The New Zealand dollar gained as Federal Reserve Jerome Powell continued to deliver an upbeat assessment of the world's biggest economy in his second day of testimony, while US trade relations were also in view.
The kiwi increased to 67.94 US cents as at 8am in Wellington from 67.70 cents yesterday. The trade-weighted index was at 73.01 from 72.76.
Powell reiterated his positive view of the US economy in the second round of monetary policy hearings before legislators, although he noted the central bank was "slightly more worried about lower inflation," a comment that could weigh on the pace for future rate hikes. Meantime, US trade relationships were also noted as President Donald Trump said his administration was getting closer to a deal with Mexico, and will meet European Commission president Jean-Claude Juncker next week. Separately, White House economic adviser Larry Kudlow said trade talks with China have stalled.
"There remain elements of caution, with export prices softening, trade tensions lingering and the domestic economy patchy, yet positioning remains the biggest near-term issue, which we suspect will see the kiwi biased to squeeze higher," ANZ Bank New Zealand economists Liz Kendall and Philip Borkin said in a note. "The NZD bounced overnight, although it is still not back at its post-CPI highs."
With no local data today, investors will watch for Australian employment which may show a softer labour market across the Tasman. The kiwi traded at 91.80 Australian cents from 91.73 cents yesterday.

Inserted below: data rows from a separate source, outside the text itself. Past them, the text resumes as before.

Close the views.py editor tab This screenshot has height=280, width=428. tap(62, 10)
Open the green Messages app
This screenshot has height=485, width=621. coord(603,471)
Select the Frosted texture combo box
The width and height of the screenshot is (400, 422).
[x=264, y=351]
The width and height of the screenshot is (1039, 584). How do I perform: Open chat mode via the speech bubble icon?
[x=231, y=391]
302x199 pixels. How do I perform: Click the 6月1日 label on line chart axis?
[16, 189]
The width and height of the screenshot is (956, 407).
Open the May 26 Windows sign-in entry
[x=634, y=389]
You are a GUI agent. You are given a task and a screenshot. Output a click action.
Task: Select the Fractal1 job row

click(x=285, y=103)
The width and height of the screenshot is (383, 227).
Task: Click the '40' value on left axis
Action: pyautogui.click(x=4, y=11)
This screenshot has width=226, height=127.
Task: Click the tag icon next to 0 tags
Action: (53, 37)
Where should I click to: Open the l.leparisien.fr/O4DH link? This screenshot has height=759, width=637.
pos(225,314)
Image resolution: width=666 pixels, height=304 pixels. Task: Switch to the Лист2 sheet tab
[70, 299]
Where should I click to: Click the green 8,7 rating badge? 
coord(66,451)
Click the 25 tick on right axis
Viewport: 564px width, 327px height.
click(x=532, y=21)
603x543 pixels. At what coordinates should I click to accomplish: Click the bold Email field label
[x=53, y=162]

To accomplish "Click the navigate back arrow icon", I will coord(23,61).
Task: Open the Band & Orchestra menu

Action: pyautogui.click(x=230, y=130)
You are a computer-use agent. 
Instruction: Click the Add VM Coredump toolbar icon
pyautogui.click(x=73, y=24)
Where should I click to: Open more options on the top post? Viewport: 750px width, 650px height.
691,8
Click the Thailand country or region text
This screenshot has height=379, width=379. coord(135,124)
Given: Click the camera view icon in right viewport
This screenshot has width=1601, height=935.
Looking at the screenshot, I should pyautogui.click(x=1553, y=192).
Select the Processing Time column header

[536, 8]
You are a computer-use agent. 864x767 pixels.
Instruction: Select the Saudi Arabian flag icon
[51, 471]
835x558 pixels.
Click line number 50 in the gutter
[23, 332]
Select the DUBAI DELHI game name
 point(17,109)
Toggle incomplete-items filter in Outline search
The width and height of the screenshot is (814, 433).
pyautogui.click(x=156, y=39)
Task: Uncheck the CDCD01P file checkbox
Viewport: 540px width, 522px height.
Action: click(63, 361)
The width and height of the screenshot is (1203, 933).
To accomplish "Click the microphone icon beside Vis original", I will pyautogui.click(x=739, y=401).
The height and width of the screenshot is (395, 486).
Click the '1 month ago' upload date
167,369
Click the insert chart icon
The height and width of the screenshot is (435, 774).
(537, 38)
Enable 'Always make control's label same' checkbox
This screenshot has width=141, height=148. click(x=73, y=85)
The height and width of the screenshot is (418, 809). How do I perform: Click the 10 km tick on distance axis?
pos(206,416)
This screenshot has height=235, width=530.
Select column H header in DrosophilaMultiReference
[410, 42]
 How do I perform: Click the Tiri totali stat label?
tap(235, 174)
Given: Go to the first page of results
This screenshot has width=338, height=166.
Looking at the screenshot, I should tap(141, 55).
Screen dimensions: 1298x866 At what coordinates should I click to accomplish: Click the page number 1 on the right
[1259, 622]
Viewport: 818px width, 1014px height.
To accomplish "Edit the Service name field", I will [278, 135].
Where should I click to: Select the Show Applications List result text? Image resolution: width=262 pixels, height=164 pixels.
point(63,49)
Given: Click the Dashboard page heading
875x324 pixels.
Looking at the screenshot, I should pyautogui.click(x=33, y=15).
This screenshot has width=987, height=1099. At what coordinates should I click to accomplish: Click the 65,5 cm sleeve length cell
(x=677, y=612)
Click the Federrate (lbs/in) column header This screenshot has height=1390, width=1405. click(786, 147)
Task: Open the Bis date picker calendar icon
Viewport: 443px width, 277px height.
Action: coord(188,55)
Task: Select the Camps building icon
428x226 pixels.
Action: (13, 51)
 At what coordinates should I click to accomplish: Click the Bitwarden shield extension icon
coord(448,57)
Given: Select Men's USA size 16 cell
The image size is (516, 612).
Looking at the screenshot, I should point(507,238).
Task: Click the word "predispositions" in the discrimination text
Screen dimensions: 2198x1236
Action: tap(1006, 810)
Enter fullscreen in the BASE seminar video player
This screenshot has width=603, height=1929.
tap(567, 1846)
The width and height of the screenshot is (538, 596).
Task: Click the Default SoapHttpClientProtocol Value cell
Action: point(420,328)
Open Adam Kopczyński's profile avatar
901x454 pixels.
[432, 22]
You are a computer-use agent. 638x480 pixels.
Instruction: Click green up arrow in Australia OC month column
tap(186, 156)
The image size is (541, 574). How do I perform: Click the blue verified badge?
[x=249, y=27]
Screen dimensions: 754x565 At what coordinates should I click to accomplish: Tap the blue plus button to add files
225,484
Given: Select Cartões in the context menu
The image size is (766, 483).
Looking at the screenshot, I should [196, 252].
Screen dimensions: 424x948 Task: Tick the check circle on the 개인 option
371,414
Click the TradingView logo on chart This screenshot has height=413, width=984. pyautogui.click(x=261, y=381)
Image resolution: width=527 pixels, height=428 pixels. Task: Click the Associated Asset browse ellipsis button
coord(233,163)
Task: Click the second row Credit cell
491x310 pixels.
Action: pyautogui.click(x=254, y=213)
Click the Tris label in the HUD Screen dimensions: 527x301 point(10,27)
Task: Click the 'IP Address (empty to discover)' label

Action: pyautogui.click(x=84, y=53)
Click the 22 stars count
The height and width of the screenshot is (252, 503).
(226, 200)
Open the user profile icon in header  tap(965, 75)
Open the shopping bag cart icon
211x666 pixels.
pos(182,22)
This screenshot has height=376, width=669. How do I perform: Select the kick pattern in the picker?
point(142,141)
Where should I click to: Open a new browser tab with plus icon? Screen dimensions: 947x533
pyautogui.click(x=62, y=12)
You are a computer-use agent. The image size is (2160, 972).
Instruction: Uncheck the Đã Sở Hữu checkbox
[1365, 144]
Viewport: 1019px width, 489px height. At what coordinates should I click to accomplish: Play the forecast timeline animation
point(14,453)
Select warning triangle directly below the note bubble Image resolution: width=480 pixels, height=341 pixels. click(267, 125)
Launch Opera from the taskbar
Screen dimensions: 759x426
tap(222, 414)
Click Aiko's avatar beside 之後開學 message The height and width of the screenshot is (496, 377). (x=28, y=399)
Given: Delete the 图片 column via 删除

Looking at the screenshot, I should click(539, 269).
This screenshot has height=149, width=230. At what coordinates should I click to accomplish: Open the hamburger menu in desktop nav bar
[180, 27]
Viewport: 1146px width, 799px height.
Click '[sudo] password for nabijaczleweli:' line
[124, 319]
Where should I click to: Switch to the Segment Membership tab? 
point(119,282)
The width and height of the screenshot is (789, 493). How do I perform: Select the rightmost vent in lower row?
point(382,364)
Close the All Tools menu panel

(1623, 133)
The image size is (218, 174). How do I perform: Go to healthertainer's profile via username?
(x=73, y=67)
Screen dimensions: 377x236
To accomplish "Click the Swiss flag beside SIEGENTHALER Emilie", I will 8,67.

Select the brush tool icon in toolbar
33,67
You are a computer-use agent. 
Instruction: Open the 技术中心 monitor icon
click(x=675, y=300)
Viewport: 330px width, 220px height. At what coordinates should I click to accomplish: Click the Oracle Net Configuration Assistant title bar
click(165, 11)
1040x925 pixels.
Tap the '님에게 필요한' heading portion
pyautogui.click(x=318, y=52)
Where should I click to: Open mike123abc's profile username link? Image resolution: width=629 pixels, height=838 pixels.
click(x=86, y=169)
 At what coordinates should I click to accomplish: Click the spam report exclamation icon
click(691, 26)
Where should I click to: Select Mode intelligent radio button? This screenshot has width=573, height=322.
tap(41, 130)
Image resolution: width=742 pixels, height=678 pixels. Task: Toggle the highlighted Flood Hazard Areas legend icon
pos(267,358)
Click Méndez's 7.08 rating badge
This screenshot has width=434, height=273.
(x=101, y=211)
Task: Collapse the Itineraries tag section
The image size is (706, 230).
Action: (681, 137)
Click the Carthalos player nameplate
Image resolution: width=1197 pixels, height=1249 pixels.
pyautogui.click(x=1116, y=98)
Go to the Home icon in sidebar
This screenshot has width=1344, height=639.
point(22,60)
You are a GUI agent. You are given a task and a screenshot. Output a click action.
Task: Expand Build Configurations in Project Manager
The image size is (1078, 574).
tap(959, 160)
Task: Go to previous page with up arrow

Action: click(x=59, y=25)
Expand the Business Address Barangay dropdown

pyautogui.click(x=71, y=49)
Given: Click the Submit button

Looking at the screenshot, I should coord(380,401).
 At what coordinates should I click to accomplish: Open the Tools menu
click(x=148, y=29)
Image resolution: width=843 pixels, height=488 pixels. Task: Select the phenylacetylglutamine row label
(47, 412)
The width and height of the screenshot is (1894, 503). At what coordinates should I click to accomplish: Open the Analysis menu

The kiwi rose to 51.97 British pence from 51.65 pence yesterday after UK inflation data missed forecast at an annual pace of 2.4 percent, prompting investors to pare back their expectations for future rate hikes. The local currency was at 58.35 euro cents from 58.13 cents yesterday.
The kiwi traded at 4.5629 Chinese yuan from 4.5389 yuan yesterday and at 76.67 yen from 76.51 yen.